## Exercise goal
Begin at the line below that holds "Image resolution: width=1677, height=2212." and end at the line that holds "جولة في المعمل (129, 42)", transcribing each line exactly and skipping any picture.

## Entries supplied
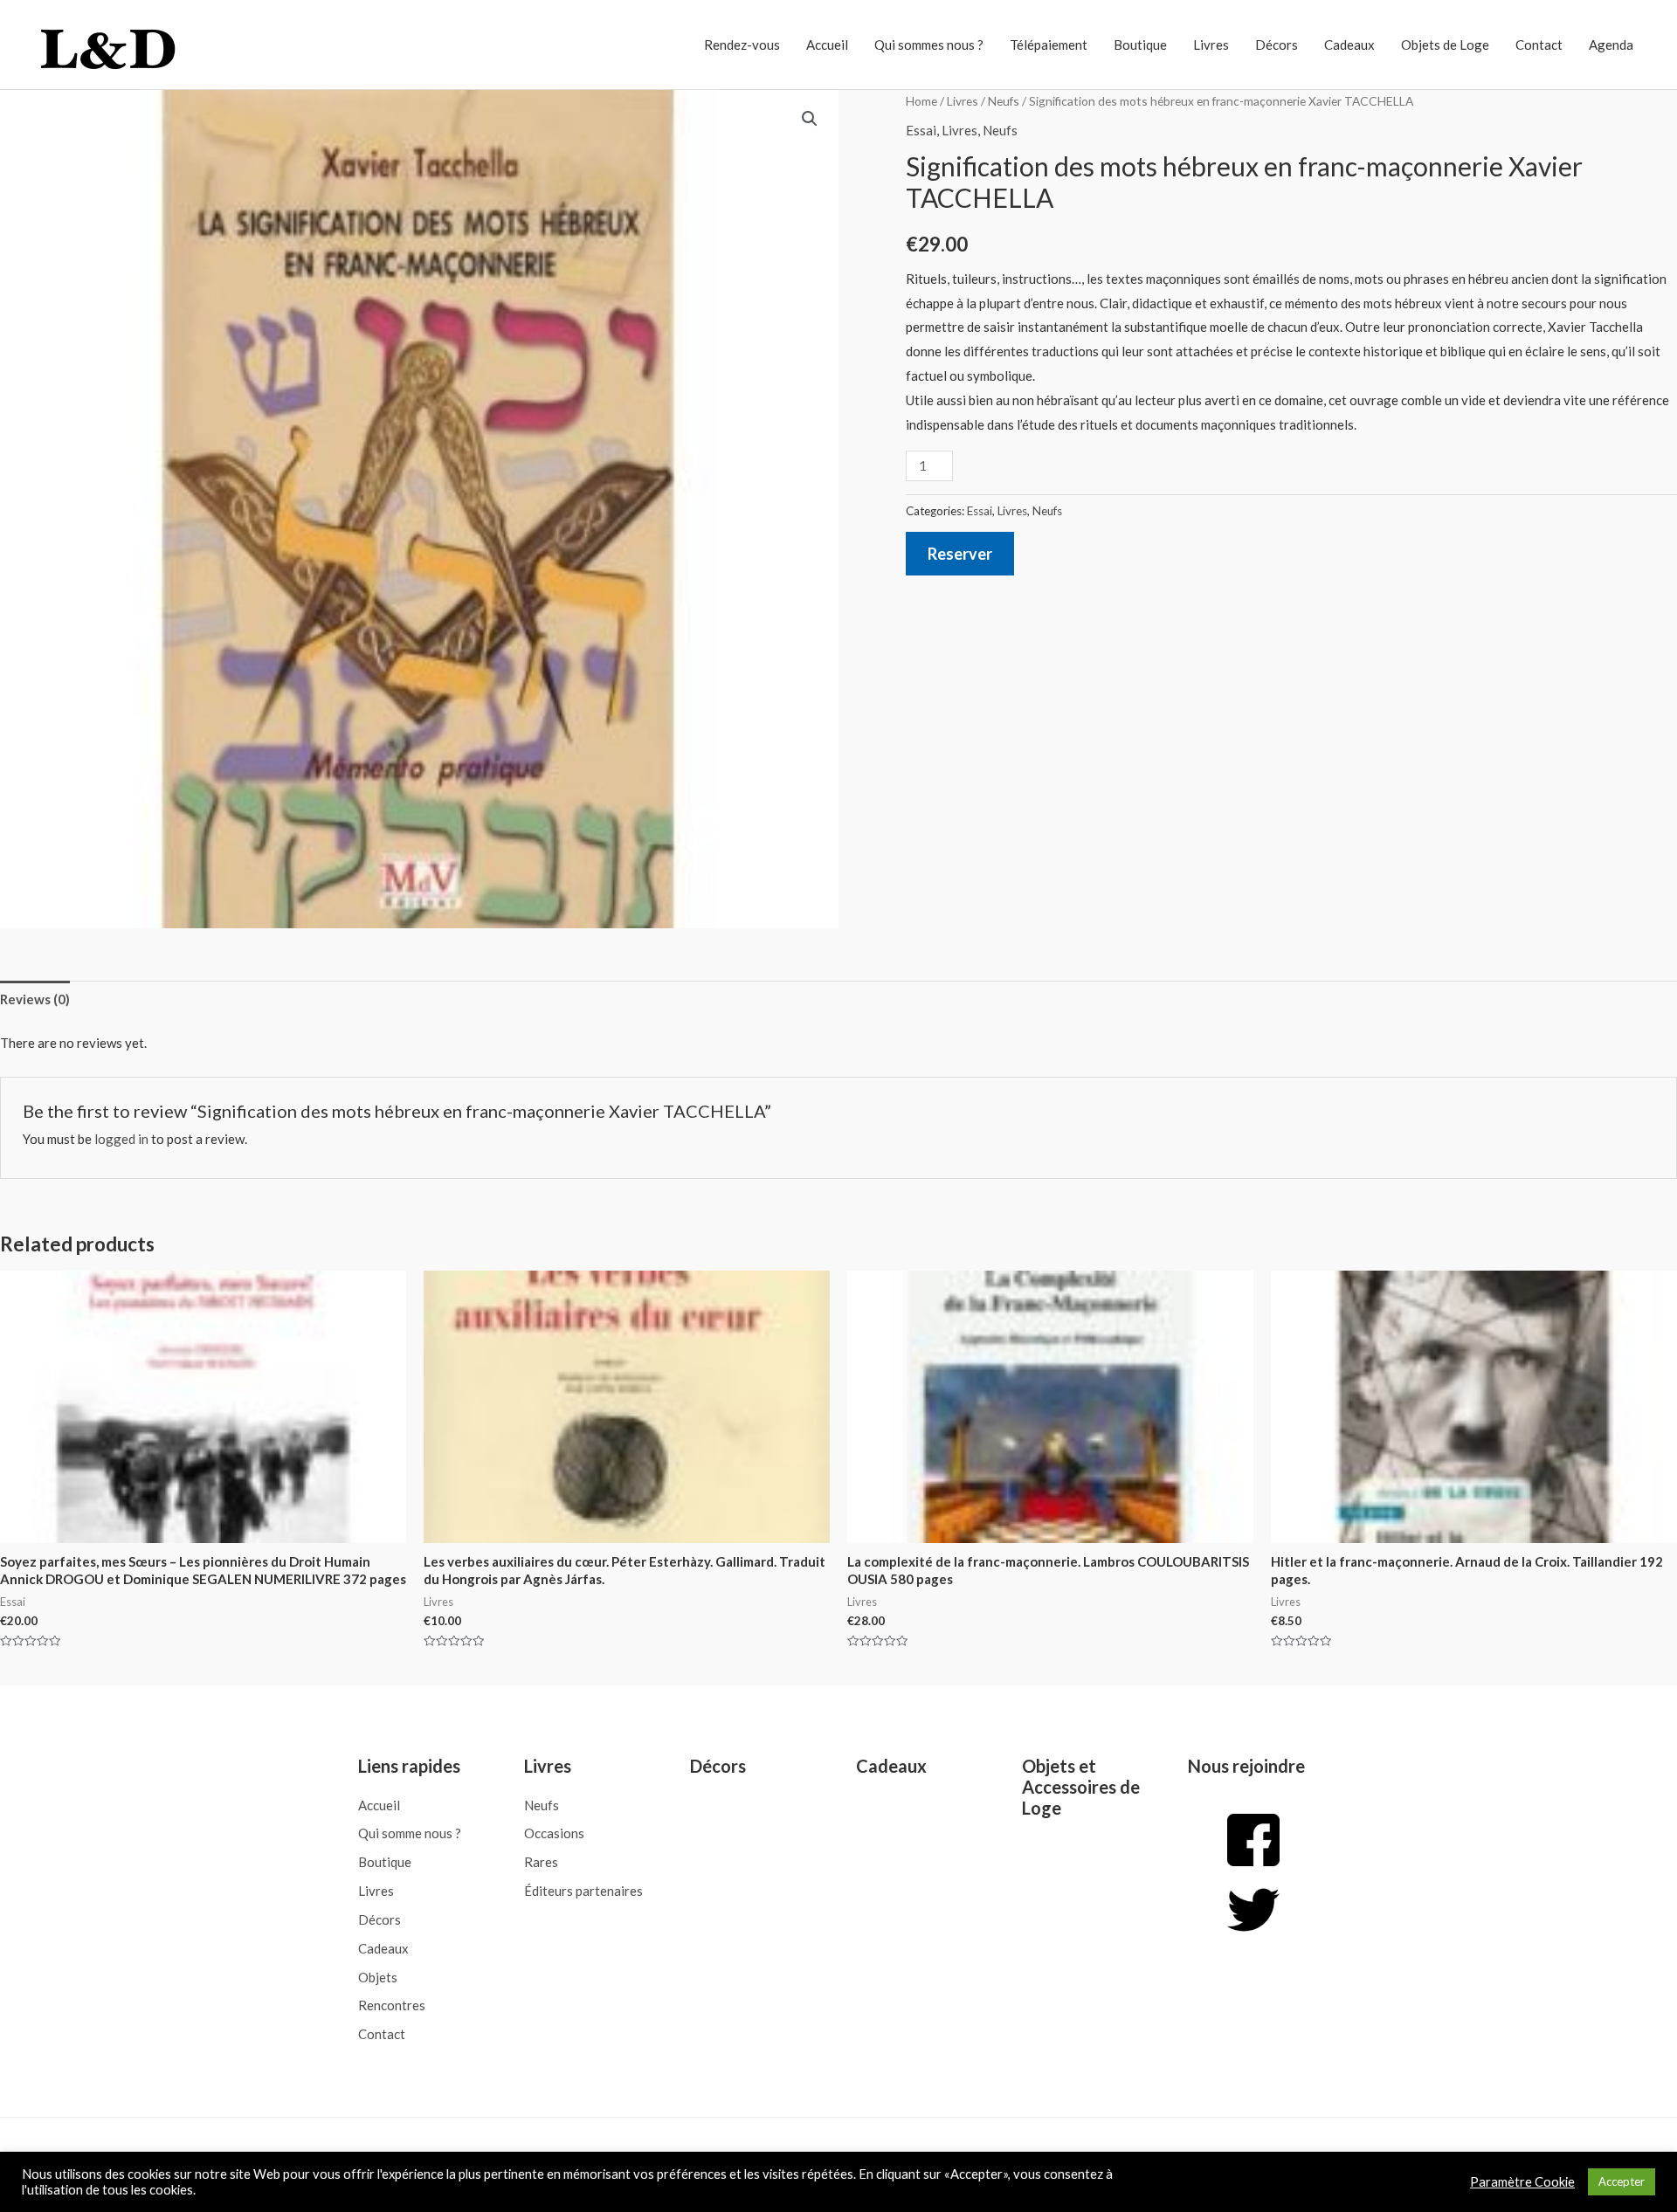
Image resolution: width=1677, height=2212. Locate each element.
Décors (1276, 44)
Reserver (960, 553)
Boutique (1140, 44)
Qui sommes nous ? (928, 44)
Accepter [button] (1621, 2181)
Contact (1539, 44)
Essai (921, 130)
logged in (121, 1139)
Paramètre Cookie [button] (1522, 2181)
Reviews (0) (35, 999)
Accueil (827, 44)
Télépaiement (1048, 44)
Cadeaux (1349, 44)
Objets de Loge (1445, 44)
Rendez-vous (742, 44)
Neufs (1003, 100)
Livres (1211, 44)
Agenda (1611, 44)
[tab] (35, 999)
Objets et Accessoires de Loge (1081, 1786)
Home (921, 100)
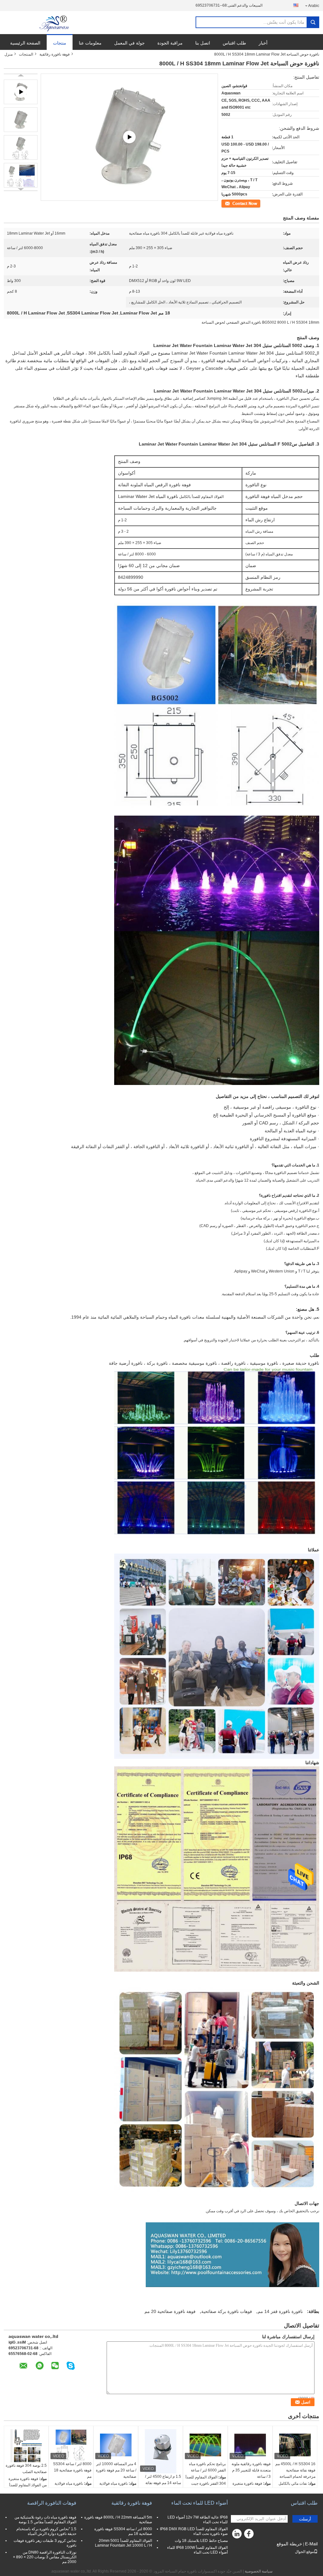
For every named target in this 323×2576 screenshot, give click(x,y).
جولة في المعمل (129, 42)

==

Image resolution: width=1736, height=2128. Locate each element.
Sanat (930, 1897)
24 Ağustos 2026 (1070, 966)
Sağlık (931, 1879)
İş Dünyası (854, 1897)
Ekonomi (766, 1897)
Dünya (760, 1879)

## Output for this task
Image resolution: width=1677, height=2212. Locate each element.
Décors (1276, 44)
Reserver (960, 553)
Boutique (1140, 44)
Qui sommes nous ? (928, 44)
Accepter [button] (1621, 2181)
Contact (1539, 44)
Essai (921, 130)
logged in (121, 1139)
Paramètre Cookie [button] (1522, 2181)
Reviews (0) (35, 999)
Accueil (827, 44)
Télépaiement (1048, 44)
Cadeaux (1349, 44)
Objets de Loge (1445, 44)
Rendez-vous (742, 44)
Neufs (1003, 100)
Livres (1211, 44)
Agenda (1611, 44)
[tab] (35, 999)
Objets et Accessoires de Loge (1081, 1786)
Home (921, 100)
For every named target in this 323×2576 screenshot, give click(x,y).
جولة في المعمل (129, 42)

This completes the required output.